Major League Soccer is changing. As the league has developed, expanded and now grown, both in size and stature, so has the mechanics of it. How teams win evolves with how the league is structured. And in recent years, there has been over very clear and defined way to win: spend.

Seven of the last nine MLS Cup winners have been the highest-spending teams in the league. This season, the final four teams were all ranked in the top five most valuable teams by Forbes. The fifth team, the Los Angeles Galaxy, also qualified for the playoffs and have been one of the dominant teams in the league over the past decade.

Those same four teams also rank in the top seven for wage budget.
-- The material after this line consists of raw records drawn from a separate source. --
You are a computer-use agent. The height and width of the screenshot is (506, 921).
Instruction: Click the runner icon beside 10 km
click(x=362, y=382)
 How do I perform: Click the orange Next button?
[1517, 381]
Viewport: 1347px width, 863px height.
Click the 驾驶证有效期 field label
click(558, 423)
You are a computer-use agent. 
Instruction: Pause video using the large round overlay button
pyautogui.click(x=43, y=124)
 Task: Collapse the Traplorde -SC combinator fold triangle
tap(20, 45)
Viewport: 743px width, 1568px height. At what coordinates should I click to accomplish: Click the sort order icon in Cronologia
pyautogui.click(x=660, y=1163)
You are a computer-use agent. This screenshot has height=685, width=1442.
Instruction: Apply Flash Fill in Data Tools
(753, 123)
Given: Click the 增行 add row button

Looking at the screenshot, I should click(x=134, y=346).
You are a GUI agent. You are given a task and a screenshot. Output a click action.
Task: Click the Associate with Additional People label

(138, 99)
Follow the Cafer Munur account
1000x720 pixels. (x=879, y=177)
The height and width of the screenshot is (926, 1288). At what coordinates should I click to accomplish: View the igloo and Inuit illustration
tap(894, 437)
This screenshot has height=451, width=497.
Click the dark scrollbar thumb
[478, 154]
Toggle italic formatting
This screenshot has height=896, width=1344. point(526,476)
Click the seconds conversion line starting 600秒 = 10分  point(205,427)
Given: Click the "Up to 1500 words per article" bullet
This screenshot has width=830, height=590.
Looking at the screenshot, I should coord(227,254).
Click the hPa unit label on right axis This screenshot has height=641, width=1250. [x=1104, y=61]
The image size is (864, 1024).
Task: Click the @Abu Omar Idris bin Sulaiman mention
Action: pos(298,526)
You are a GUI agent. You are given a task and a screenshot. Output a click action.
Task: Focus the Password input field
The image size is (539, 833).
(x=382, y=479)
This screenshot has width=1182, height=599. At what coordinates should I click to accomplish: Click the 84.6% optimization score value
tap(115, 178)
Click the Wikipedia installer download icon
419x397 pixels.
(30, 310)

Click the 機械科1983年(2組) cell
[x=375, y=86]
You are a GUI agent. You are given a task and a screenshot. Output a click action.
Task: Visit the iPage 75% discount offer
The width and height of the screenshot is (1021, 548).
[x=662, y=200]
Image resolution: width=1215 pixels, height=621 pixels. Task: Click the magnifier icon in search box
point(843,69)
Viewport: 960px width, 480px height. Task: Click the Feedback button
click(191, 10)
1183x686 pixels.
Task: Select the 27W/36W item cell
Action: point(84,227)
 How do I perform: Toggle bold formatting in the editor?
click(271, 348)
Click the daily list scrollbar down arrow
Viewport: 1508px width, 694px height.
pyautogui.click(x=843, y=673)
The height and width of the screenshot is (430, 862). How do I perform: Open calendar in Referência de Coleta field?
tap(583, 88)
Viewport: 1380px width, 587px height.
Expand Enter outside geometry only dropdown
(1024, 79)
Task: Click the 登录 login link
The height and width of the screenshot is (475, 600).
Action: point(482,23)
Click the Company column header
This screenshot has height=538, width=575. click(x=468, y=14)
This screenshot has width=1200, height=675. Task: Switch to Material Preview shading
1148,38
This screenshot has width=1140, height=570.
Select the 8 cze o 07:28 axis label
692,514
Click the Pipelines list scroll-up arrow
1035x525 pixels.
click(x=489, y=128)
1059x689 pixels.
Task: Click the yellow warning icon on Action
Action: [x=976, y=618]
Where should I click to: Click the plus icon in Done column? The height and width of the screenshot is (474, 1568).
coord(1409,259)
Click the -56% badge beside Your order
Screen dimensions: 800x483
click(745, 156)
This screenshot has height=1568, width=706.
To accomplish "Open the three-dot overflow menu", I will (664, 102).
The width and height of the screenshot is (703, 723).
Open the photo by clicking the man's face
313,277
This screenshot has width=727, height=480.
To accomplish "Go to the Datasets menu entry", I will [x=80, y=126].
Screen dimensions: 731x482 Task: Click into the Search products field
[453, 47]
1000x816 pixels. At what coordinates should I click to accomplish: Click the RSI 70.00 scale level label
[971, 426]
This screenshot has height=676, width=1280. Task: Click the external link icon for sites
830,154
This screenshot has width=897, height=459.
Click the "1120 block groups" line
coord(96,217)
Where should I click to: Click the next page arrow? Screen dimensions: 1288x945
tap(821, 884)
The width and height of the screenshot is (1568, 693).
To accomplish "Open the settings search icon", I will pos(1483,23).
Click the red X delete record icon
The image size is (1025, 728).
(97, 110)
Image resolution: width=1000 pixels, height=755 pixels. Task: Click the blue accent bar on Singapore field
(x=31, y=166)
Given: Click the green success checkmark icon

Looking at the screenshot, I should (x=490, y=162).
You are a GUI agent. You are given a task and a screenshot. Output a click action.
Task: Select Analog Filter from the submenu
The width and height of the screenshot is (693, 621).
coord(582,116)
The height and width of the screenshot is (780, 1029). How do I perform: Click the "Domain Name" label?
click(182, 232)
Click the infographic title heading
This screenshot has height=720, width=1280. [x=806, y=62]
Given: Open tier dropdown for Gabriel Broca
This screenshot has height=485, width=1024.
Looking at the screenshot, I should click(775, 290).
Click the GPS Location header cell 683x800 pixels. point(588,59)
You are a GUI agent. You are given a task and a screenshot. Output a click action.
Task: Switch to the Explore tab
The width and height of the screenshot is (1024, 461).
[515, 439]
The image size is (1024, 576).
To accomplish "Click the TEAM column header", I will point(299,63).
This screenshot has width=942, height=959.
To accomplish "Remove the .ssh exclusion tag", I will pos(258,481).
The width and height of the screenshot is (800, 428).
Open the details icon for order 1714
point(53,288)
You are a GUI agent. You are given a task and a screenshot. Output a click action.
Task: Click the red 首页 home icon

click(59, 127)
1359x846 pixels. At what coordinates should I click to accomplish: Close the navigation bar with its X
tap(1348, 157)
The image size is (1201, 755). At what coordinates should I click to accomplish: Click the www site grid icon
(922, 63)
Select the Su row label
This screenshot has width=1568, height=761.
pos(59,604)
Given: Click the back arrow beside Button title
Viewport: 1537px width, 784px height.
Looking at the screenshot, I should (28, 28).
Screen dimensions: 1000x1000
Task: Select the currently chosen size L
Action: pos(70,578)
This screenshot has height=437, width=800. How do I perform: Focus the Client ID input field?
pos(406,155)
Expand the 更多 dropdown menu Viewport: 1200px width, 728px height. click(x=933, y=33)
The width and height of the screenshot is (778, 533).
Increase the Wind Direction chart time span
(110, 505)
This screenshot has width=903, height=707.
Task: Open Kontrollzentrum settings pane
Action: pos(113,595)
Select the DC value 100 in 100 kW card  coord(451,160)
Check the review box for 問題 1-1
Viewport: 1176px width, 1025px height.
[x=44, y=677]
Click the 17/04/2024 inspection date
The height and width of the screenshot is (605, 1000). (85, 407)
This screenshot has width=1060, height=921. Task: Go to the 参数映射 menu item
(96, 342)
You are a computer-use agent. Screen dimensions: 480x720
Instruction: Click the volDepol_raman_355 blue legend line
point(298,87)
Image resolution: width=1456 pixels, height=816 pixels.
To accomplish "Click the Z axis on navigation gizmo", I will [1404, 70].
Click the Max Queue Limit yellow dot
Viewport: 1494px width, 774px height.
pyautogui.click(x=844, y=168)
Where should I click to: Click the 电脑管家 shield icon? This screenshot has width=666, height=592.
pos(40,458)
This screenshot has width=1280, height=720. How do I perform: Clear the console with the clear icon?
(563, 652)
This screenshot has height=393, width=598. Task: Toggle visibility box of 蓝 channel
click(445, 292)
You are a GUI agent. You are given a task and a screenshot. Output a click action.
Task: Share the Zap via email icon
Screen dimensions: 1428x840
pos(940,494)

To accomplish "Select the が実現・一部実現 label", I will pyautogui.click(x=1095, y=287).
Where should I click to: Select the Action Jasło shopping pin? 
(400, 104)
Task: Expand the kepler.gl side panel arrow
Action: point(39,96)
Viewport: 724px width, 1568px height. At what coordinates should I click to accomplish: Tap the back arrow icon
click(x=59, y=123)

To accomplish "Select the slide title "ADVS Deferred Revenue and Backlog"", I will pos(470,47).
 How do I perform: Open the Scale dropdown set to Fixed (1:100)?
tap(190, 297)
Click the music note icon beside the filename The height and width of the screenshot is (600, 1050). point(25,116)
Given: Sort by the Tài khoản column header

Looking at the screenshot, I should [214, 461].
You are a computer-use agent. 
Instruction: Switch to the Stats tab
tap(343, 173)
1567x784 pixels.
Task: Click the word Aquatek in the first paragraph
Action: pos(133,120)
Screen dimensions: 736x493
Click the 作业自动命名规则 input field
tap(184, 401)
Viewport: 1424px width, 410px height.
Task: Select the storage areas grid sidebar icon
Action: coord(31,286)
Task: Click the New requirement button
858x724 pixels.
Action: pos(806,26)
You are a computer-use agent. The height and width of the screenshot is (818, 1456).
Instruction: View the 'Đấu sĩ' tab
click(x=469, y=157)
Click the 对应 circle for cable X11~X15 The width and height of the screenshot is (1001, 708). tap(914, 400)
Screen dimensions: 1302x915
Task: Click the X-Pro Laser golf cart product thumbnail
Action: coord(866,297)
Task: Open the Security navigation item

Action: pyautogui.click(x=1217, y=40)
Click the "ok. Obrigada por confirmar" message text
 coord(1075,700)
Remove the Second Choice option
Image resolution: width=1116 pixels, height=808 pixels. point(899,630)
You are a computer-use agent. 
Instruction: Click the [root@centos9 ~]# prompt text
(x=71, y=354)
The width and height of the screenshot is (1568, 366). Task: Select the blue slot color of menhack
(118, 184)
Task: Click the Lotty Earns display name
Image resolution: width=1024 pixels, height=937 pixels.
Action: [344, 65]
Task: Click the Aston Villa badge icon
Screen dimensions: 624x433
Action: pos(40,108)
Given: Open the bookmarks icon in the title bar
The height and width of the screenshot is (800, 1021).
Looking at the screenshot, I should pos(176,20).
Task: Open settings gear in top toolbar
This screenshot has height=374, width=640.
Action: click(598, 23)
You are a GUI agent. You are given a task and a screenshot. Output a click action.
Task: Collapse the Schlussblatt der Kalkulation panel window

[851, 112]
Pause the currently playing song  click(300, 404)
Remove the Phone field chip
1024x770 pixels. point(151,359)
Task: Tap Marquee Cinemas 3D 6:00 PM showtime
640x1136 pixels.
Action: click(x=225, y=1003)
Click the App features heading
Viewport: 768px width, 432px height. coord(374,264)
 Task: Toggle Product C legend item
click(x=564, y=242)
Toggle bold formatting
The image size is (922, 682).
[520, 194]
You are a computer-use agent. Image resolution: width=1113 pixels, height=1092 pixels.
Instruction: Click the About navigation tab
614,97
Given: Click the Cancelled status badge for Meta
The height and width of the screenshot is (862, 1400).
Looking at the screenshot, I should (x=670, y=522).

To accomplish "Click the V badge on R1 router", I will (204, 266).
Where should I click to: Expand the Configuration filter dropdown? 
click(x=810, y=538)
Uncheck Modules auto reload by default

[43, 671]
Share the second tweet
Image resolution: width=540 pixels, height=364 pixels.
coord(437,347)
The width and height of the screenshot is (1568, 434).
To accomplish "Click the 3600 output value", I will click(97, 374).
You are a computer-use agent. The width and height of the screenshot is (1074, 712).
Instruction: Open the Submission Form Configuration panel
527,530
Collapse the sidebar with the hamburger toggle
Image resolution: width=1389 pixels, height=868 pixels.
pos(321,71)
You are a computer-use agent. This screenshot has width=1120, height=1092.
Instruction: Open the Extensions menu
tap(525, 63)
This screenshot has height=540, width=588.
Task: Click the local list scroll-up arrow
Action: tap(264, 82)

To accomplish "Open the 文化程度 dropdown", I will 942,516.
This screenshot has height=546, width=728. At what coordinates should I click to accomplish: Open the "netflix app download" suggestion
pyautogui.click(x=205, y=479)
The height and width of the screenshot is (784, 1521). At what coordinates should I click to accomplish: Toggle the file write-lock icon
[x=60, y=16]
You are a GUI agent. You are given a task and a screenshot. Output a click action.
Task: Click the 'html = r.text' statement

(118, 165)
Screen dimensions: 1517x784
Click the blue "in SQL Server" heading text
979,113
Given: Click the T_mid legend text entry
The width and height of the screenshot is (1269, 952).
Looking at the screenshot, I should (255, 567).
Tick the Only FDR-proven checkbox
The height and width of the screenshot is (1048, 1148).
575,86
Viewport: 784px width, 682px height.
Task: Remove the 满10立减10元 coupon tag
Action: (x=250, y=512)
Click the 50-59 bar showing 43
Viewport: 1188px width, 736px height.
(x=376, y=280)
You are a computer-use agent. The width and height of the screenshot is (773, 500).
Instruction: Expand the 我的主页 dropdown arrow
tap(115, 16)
Atlanta United are setting spending records every offseason, LAFC are also ploughing money into their venture, while the likes of Inter Miami are still to enter the league and are expected to spend lavishly.

This makes the way to win in MLS quite clear. While five or ten years ago those that targetted team development, young players, and intelligent coaching were the most successful, teams like Sporting Kansas City, the New York Red Bulls and FC Dallas, in more recent times — the spending, and the talent that the spending provides — has borne out the victor.

As a result, teams must adapt. Those that were previously successful must find new ways to replicate their success and those that have been left behind must now spend even more to make up the lost ground. Sporting KC find themselves in that former group, signing Alan Pulido in a blockbuster club-record deal earlier this offseason. The Vancouver Whitecaps are in the latter.

This week, the Whitecaps have reportedly come close to entering this new era of lavish spending. Canadian attacker Lucas Cavallini, who has repeatedly been linked with a move to MLS throughout his career, is finally set to make a move North, landing in Vancouver.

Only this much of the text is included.